Con Leopoldo Arias al frente, el 29 de mayo de 1982, despegó desde Ezeiza el segundo de los vuelos a Libia. Ahora que la experiencia anterior había resultado exitosa, no había tiempo que perder. En Oriente Medio esperaban los enlaces argentinos, con el doctor Alberto a la cabeza, y el acuerdo parecía funcionar. Gracias a los buenos oficios del teólogo, la dictadura argentina había logrado abrir el grifo para que llegara material proveniente del mundo musulmán. En plena guerra se estaba logrando vencer el bloqueo internacional impuesto por el Reino Unido. El hecho de utilizar aeronaves de Aerolíneas también parecía acertado, ya que los vuelos anteriores, a pesar de haber sido detectados, habían podido introducirse en el Atlántico sin mayores problemas y salir indemnes de las misiones. No está claro si estuvieron alguna vez bajo la mira de algún caza británico –algo posible, por ejemplo, en el caso del vuelo de Bresciani a Sudáfrica–, pero es evidente que no podían pasar inadvertidos.

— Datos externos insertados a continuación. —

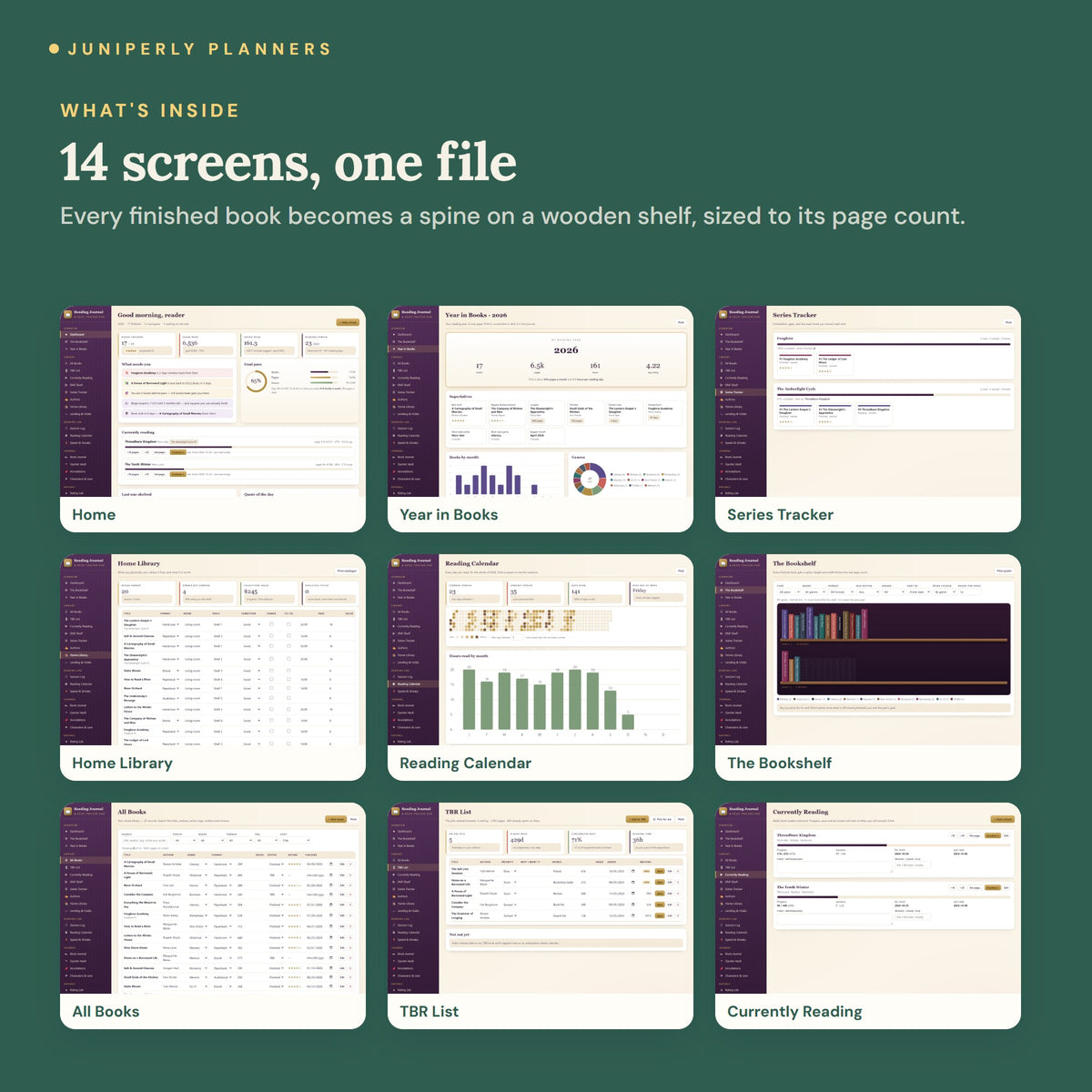The image size is (1092, 1092).
Task: Open Format dropdown in first Home Library row
Action: coord(170,624)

Llegaron a Libia durante la mañana del 30 de mayo de 1982, en un vuelo que respetó las convenciones de la misión: luces apagadas, silencio de radio, aerovías falsas, indicaciones mínimas. Tuvieron un aterrizaje normal y se les solicitó por interfono que fueran a través de una pista de rodaje hasta un sector militar del aeropuerto, un lugar decididamente marrón ocre y cercado por alambres de púas. Fueron recibidos por el doctor Alberto, un hombre inquieto y movedizo, que hacía apariciones intermitentes y que de movida los impactó por su manera de desenvolverse en el idioma del país anfitrión.
—Bienvenidos, soy el doctor Alberto. Ahora serán llevados hasta un sitio para que puedan descansar, luego les cuento cómo sigue la misión.